### Recorded data
-- Begin --

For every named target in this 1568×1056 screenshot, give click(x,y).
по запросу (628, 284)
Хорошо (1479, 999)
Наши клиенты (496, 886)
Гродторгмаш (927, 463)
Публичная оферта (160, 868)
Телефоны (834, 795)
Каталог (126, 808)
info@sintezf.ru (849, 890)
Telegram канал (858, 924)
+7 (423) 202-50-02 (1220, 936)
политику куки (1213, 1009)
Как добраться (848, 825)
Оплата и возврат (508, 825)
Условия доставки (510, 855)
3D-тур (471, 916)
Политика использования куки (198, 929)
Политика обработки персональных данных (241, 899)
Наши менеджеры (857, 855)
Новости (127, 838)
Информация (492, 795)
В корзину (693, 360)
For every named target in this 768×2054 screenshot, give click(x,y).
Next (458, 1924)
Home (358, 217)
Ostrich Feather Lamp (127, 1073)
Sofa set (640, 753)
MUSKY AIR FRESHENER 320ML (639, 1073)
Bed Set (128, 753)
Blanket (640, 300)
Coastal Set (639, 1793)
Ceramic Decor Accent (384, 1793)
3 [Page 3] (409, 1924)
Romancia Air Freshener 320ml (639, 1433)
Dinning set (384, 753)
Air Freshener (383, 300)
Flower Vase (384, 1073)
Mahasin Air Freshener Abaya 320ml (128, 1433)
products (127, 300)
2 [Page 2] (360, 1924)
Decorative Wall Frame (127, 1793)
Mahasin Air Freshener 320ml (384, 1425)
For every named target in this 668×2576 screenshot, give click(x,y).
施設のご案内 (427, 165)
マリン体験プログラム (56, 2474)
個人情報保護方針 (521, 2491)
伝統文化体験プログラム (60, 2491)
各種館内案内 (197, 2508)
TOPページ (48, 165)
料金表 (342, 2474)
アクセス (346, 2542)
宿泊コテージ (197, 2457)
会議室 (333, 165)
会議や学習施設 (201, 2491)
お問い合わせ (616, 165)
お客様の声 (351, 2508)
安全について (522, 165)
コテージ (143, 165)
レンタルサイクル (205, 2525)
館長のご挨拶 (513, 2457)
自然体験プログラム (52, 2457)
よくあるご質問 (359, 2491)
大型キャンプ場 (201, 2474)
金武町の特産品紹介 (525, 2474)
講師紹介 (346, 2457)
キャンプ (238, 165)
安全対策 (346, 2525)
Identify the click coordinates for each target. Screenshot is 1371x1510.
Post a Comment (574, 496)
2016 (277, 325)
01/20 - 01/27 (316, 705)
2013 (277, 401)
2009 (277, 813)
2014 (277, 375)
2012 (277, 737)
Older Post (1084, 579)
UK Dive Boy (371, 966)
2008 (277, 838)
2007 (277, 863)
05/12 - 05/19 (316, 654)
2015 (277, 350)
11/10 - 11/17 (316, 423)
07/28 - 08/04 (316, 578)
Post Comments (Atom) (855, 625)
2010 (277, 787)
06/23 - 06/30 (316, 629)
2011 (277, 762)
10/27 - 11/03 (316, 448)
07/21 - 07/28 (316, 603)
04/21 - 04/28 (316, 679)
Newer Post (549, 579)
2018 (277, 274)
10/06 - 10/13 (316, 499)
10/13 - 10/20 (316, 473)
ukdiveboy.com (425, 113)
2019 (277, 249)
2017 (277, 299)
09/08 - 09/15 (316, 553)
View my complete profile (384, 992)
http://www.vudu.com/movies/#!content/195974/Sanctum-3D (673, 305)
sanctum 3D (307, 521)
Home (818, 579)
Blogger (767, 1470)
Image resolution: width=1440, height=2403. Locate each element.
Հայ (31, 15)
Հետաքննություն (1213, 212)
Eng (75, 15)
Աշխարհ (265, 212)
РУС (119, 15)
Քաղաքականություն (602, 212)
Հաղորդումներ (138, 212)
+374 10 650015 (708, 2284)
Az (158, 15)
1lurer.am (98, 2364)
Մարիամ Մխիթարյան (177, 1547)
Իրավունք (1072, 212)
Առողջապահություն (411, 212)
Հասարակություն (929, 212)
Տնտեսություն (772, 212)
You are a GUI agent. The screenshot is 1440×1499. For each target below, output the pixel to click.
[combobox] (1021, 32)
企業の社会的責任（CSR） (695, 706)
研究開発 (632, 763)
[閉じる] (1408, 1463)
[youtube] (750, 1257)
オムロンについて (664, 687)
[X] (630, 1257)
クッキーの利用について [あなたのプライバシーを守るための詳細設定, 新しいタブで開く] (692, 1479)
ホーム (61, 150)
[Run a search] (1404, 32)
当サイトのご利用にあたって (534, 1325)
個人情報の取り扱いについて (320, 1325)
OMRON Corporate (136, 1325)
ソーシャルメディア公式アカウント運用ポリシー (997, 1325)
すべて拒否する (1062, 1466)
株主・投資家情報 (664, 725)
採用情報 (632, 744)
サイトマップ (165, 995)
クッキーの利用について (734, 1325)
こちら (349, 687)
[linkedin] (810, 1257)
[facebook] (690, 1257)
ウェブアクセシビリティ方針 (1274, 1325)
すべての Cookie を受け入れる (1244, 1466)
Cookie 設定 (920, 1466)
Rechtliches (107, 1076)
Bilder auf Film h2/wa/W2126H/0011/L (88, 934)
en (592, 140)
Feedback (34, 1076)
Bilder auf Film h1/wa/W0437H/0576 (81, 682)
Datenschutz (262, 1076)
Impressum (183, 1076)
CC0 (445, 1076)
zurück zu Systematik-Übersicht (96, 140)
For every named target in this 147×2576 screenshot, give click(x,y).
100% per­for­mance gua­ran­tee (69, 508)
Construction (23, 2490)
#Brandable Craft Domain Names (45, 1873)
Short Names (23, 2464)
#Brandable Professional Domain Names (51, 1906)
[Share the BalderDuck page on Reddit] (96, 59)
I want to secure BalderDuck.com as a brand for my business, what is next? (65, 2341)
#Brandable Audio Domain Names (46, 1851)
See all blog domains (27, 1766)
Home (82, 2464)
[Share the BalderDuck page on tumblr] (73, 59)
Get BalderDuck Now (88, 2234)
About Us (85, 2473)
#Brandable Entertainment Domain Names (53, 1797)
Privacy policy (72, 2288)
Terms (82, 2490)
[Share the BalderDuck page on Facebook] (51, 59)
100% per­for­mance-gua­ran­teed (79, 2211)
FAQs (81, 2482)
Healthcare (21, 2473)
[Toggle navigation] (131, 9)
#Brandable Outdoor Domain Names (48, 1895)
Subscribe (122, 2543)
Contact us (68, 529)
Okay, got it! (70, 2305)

-- End --

### Required work
Lay out all the lines above as a Markdown table with the columns Row and Line, where Row holds each line's number. Leave out any blank lines.

### Response to the exercise
| Row | Line |
|---|---|
| 1 | For every named target in this 1568×1056 screenshot, give click(x,y). |
| 2 | по запросу (628, 284) |
| 3 | Хорошо (1479, 999) |
| 4 | Наши клиенты (496, 886) |
| 5 | Гродторгмаш (927, 463) |
| 6 | Публичная оферта (160, 868) |
| 7 | Телефоны (834, 795) |
| 8 | Каталог (126, 808) |
| 9 | info@sintezf.ru (849, 890) |
| 10 | Telegram канал (858, 924) |
| 11 | +7 (423) 202-50-02 (1220, 936) |
| 12 | политику куки (1213, 1009) |
| 13 | Как добраться (848, 825) |
| 14 | Оплата и возврат (508, 825) |
| 15 | Условия доставки (510, 855) |
| 16 | 3D-тур (471, 916) |
| 17 | Политика использования куки (198, 929) |
| 18 | Политика обработки персональных данных (241, 899) |
| 19 | Наши менеджеры (857, 855) |
| 20 | Новости (127, 838) |
| 21 | Информация (492, 795) |
| 22 | В корзину (693, 360) |
| 23 | For every named target in this 768×2054 screenshot, give click(x,y). |
| 24 | Next (458, 1924) |
| 25 | Home (358, 217) |
| 26 | Ostrich Feather Lamp (127, 1073) |
| 27 | Sofa set (640, 753) |
| 28 | MUSKY AIR FRESHENER 320ML (639, 1073) |
| 29 | Bed Set (128, 753) |
| 30 | Blanket (640, 300) |
| 31 | Coastal Set (639, 1793) |
| 32 | Ceramic Decor Accent (384, 1793) |
| 33 | 3 [Page 3] (409, 1924) |
| 34 | Romancia Air Freshener 320ml (639, 1433) |
| 35 | Dinning set (384, 753) |
| 36 | Air Freshener (383, 300) |
| 37 | Flower Vase (384, 1073) |
| 38 | Mahasin Air Freshener Abaya 320ml (128, 1433) |
| 39 | products (127, 300) |
| 40 | 2 [Page 2] (360, 1924) |
| 41 | Decorative Wall Frame (127, 1793) |
| 42 | Mahasin Air Freshener 320ml (384, 1425) |
| 43 | For every named target in this 668×2576 screenshot, give click(x,y). |
| 44 | 施設のご案内 (427, 165) |
| 45 | マリン体験プログラム (56, 2474) |
| 46 | 個人情報保護方針 (521, 2491) |
| 47 | 伝統文化体験プログラム (60, 2491) |
| 48 | 各種館内案内 (197, 2508) |
| 49 | TOPページ (48, 165) |
| 50 | 料金表 (342, 2474) |
| 51 | アクセス (346, 2542) |
| 52 | 宿泊コテージ (197, 2457) |
| 53 | 会議室 (333, 165) |
| 54 | 会議や学習施設 (201, 2491) |
| 55 | お問い合わせ (616, 165) |
| 56 | お客様の声 (351, 2508) |
| 57 | 安全について (522, 165) |
| 58 | コテージ (143, 165) |
| 59 | レンタルサイクル (205, 2525) |
| 60 | 館長のご挨拶 (513, 2457) |
| 61 | 自然体験プログラム (52, 2457) |
| 62 | よくあるご質問 (359, 2491) |
| 63 | 大型キャンプ場 (201, 2474) |
| 64 | 金武町の特産品紹介 (525, 2474) |
| 65 | 講師紹介 (346, 2457) |
| 66 | キャンプ (238, 165) |
| 67 | 安全対策 (346, 2525) |
| 68 | Identify the click coordinates for each target. Screenshot is 1371x1510. |
| 69 | Post a Comment (574, 496) |
| 70 | 2016 (277, 325) |
| 71 | 01/20 - 01/27 (316, 705) |
| 72 | 2013 (277, 401) |
| 73 | 2009 (277, 813) |
| 74 | 2014 (277, 375) |
| 75 | 2012 (277, 737) |
| 76 | Older Post (1084, 579) |
| 77 | UK Dive Boy (371, 966) |
| 78 | 2008 (277, 838) |
| 79 | 2007 (277, 863) |
| 80 | 05/12 - 05/19 (316, 654) |
| 81 | 2015 (277, 350) |
| 82 | 11/10 - 11/17 (316, 423) |
| 83 | 07/28 - 08/04 (316, 578) |
| 84 | Post Comments (Atom) (855, 625) |
| 85 | 2010 (277, 787) |
| 86 | 06/23 - 06/30 (316, 629) |
| 87 | 2011 (277, 762) |
| 88 | 10/27 - 11/03 (316, 448) |
| 89 | 07/21 - 07/28 (316, 603) |
| 90 | 04/21 - 04/28 (316, 679) |
| 91 | Newer Post (549, 579) |
| 92 | 2018 (277, 274) |
| 93 | 10/06 - 10/13 (316, 499) |
| 94 | 10/13 - 10/20 (316, 473) |
| 95 | ukdiveboy.com (425, 113) |
| 96 | 2019 (277, 249) |
| 97 | 2017 (277, 299) |
| 98 | 09/08 - 09/15 (316, 553) |
| 99 | View my complete profile (384, 992) |
| 100 | http://www.vudu.com/movies/#!content/195974/Sanctum-3D (673, 305) |
| 101 | sanctum 3D (307, 521) |
| 102 | Home (818, 579) |
| 103 | Blogger (767, 1470) |
| 104 | Image resolution: width=1440, height=2403. Locate each element. |
| 105 | Հայ (31, 15) |
| 106 | Հետաքննություն (1213, 212) |
| 107 | Eng (75, 15) |
| 108 | Աշխարհ (265, 212) |
| 109 | РУС (119, 15) |
| 110 | Քաղաքականություն (602, 212) |
| 111 | Հաղորդումներ (138, 212) |
| 112 | +374 10 650015 (708, 2284) |
| 113 | Az (158, 15) |
| 114 | 1lurer.am (98, 2364) |
| 115 | Մարիամ Մխիթարյան (177, 1547) |
| 116 | Իրավունք (1072, 212) |
| 117 | Առողջապահություն (411, 212) |
| 118 | Հասարակություն (929, 212) |
| 119 | Տնտեսություն (772, 212) |
| 120 | You are a GUI agent. The screenshot is 1440×1499. For each target below, output the pixel to click. |
| 121 | [combobox] (1021, 32) |
| 122 | 企業の社会的責任（CSR） (695, 706) |
| 123 | 研究開発 (632, 763) |
| 124 | [閉じる] (1408, 1463) |
| 125 | [youtube] (750, 1257) |
| 126 | オムロンについて (664, 687) |
| 127 | [X] (630, 1257) |
| 128 | クッキーの利用について [あなたのプライバシーを守るための詳細設定, 新しいタブで開く] (692, 1479) |
| 129 | ホーム (61, 150) |
| 130 | [Run a search] (1404, 32) |
| 131 | 当サイトのご利用にあたって (534, 1325) |
| 132 | 個人情報の取り扱いについて (320, 1325) |
| 133 | OMRON Corporate (136, 1325) |
| 134 | ソーシャルメディア公式アカウント運用ポリシー (997, 1325) |
| 135 | すべて拒否する (1062, 1466) |
| 136 | 株主・投資家情報 (664, 725) |
| 137 | 採用情報 (632, 744) |
| 138 | サイトマップ (165, 995) |
| 139 | クッキーの利用について (734, 1325) |
| 140 | こちら (349, 687) |
| 141 | [linkedin] (810, 1257) |
| 142 | [facebook] (690, 1257) |
| 143 | ウェブアクセシビリティ方針 (1274, 1325) |
| 144 | すべての Cookie を受け入れる (1244, 1466) |
| 145 | Cookie 設定 (920, 1466) |
| 146 | Rechtliches (107, 1076) |
| 147 | Bilder auf Film h2/wa/W2126H/0011/L (88, 934) |
| 148 | en (592, 140) |
| 149 | Feedback (34, 1076) |
| 150 | Bilder auf Film h1/wa/W0437H/0576 (81, 682) |
| 151 | Datenschutz (262, 1076) |
| 152 | Impressum (183, 1076) |
| 153 | CC0 (445, 1076) |
| 154 | zurück zu Systematik-Übersicht (96, 140) |
| 155 | For every named target in this 147×2576 screenshot, give click(x,y). |
| 156 | 100% per­for­mance gua­ran­tee (69, 508) |
| 157 | Construction (23, 2490) |
| 158 | #Brandable Craft Domain Names (45, 1873) |
| 159 | Short Names (23, 2464) |
| 160 | #Brandable Professional Domain Names (51, 1906) |
| 161 | [Share the BalderDuck page on Reddit] (96, 59) |
| 162 | I want to secure BalderDuck.com as a brand for my business, what is next? (65, 2341) |
| 163 | #Brandable Audio Domain Names (46, 1851) |
| 164 | See all blog domains (27, 1766) |
| 165 | Home (82, 2464) |
| 166 | [Share the BalderDuck page on tumblr] (73, 59) |
| 167 | Get BalderDuck Now (88, 2234) |
| 168 | About Us (85, 2473) |
| 169 | #Brandable Entertainment Domain Names (53, 1797) |
| 170 | Privacy policy (72, 2288) |
| 171 | Terms (82, 2490) |
| 172 | [Share the BalderDuck page on Facebook] (51, 59) |
| 173 | 100% per­for­mance-gua­ran­teed (79, 2211) |
| 174 | FAQs (81, 2482) |
| 175 | Healthcare (21, 2473) |
| 176 | [Toggle navigation] (131, 9) |
| 177 | #Brandable Outdoor Domain Names (48, 1895) |
| 178 | Subscribe (122, 2543) |
| 179 | Contact us (68, 529) |
| 180 | Okay, got it! (70, 2305) |